Central Bank of Kenya Governor Patrick Njoroge. FILE PHOTO | NMG

The move by the Central Bank of Kenya (CBK) to hire a consultant to spy on commercial banks and microfinance lenders over consumer breaches such as hidden charges, false advertising, reckless lending, and bribery is welcome.

But it must be followed up with stern action. Banks have been getting away with consumer violations while making billions of shillings from arbitrary increases in charges and interest on loans as well as numerous fees hidden in fine print.

Previous red flags on hidden costs raised in Financial Sector Deepening (FSD) Kenya surveys have not elicited any punishment from the banking regulator.

The failure to punish bankers for consumer rights violations has led to entrenched bad behaviour among them to the detriment of their consumers.

Findings of a two-year study by the UK-funded NGO FSD Kenya showed that bank pricing data was difficult to obtain and that market information was still opaque. Although banks are required by the CBK to publish “tariff guides” with all their fees and charges, the FSD study found that many were either outdated, incomplete or lacking account-specific information.

Some data was difficult to obtain and validate, even from different branches of the same bank.
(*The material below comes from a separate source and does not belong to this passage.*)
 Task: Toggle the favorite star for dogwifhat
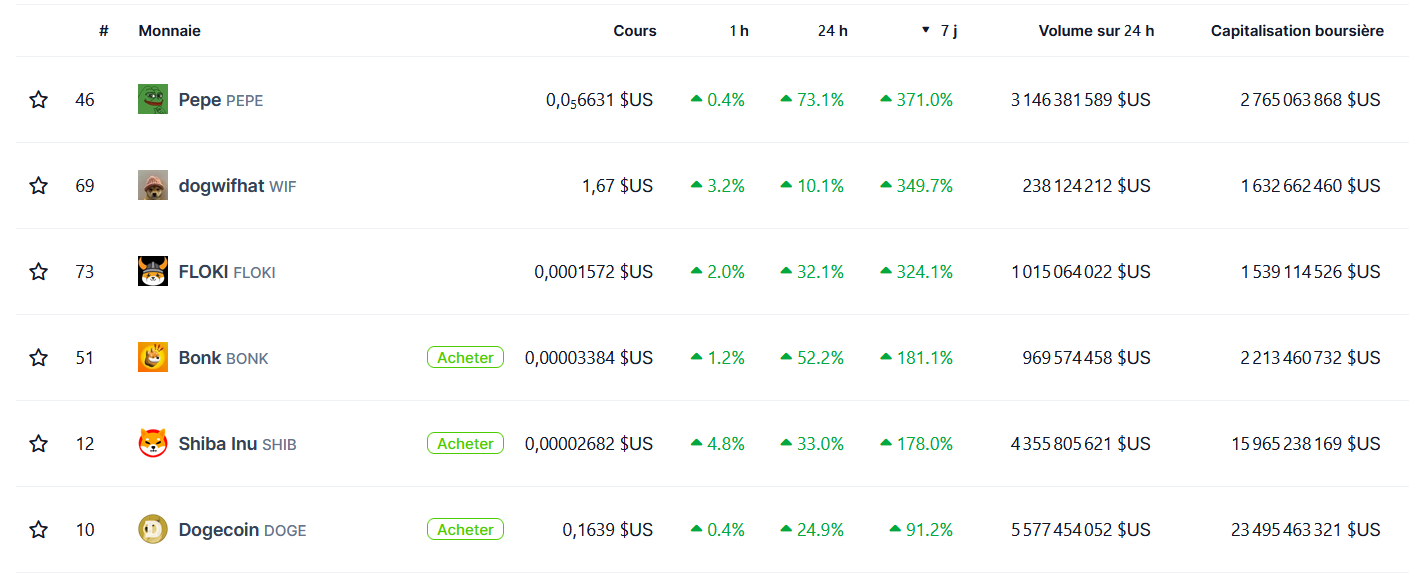pos(38,186)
The guidelines on consumer protection bar banks from engaging in unfair or deceptive practices such as false advertising or humiliating a consumer.
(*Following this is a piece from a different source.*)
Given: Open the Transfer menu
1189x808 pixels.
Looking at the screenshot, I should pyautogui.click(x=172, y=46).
They require banks to provide full disclosure of their fees and interest rates and display the cost of their service prominently at branches, product promotions, and websites.

The institutions are restricted from reckless lending and are required to follow up to ensure borrowers have used the funds for the intended purposes. We hope the CBK's snooping will be followed up with tough sanctions for banks found to have breached the consumer protection guidelines.

The law provides for the regulator to hit banks in breach with withdrawal of licences, directors’ ousters, and a Sh5 million fine while workers in violation face a Sh200,000 penalty.

It is only with severe action that banks will be forced to change their practices.